- Directed by: Fereydoun Najafi
- Screenplay by: Fereydoun Najafi Sima Tajdini; Arian Rezaei; Alireza Ghasemi; Hamidreza Khatiri;
- Produced by: Fereydoun Najafi
- Starring: Elnaz Shakerdoost Mohammad Bahrani; Danial Jafari; Niusha Ahmadi; Fatemeh Bahrani; Louza Raeisi; Ammar Seyyed-Mohseni; Pouya Cheheltanan; Arsin Moafpourian; Homayoun Barzegar; Mahdis Mousavi; Meyad Hojjar; Navid Qeisari-Nia; Alireza Dehghan; Danial Raeisi;
- Edited by: Emad Khodabakhsh
- Music by: Arya Aziminejad
- Running time: 85 minutes
- Country: Iran
- Language: Persian

= Bride of the Spring =

Bride of the Spring is an Iranian drama film directed and produced by Fereydoun Najafi. The film was produced in 2025–2026. Its story takes place during a drought and focuses on a young woman and a teenager who are searching for a hidden truth.

The film stars Elnaz Shakerdoost, Mohammad Bahrani and Danial Jafari among others.

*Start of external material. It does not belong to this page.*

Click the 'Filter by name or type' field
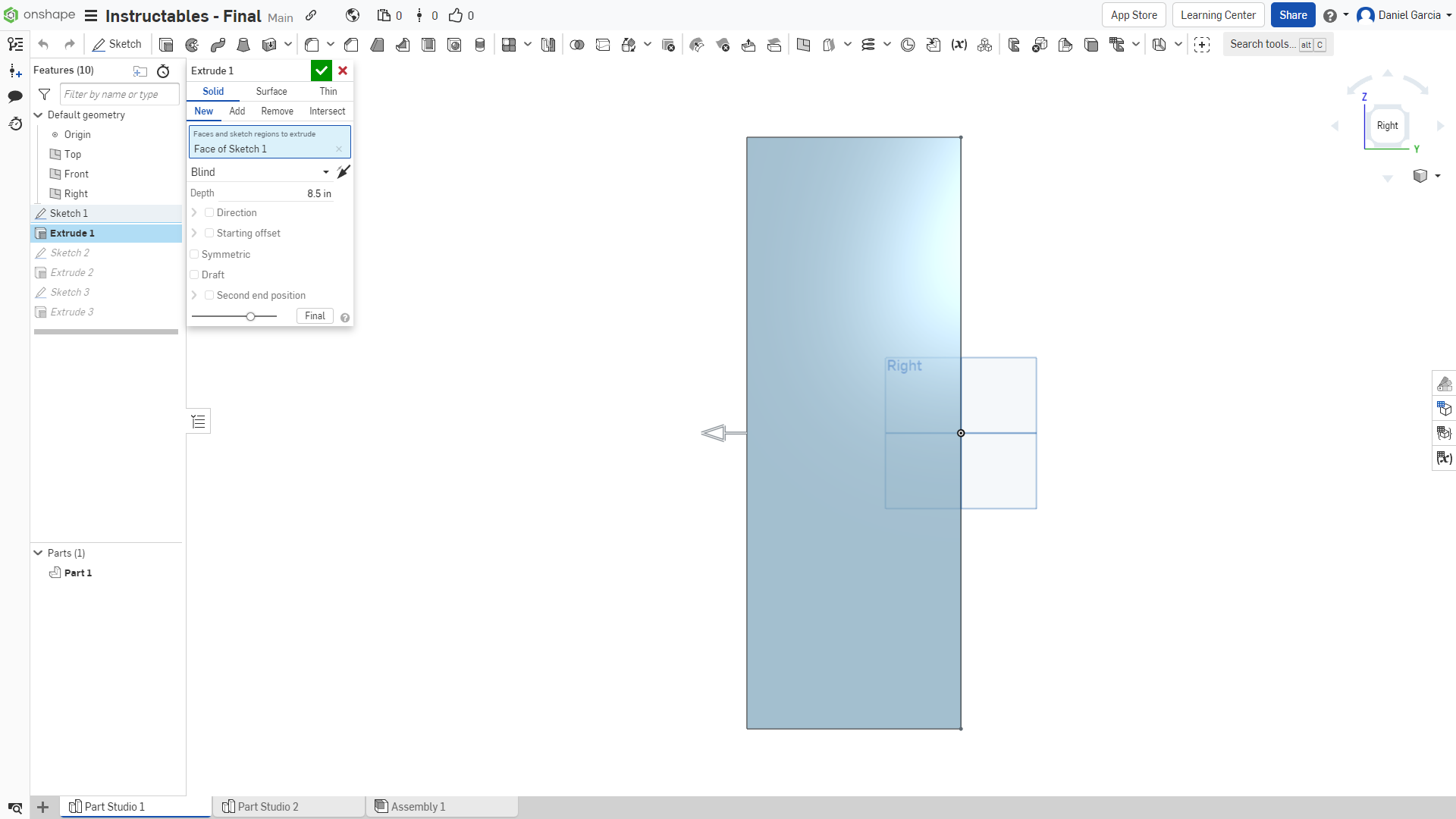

The film was selected for the 44th Fajr Film Festival, but did not take part in the festival. The festival took place in 2026 amid a number of boycotts by actors and other artists.

== Plot ==
When a spring that provides water for a community dries up, a curious teenager begins searching for the truth. During the search, he meets a young woman. Their encounter reveals a hidden secret and forces them to choose between remaining silent and revealing the truth.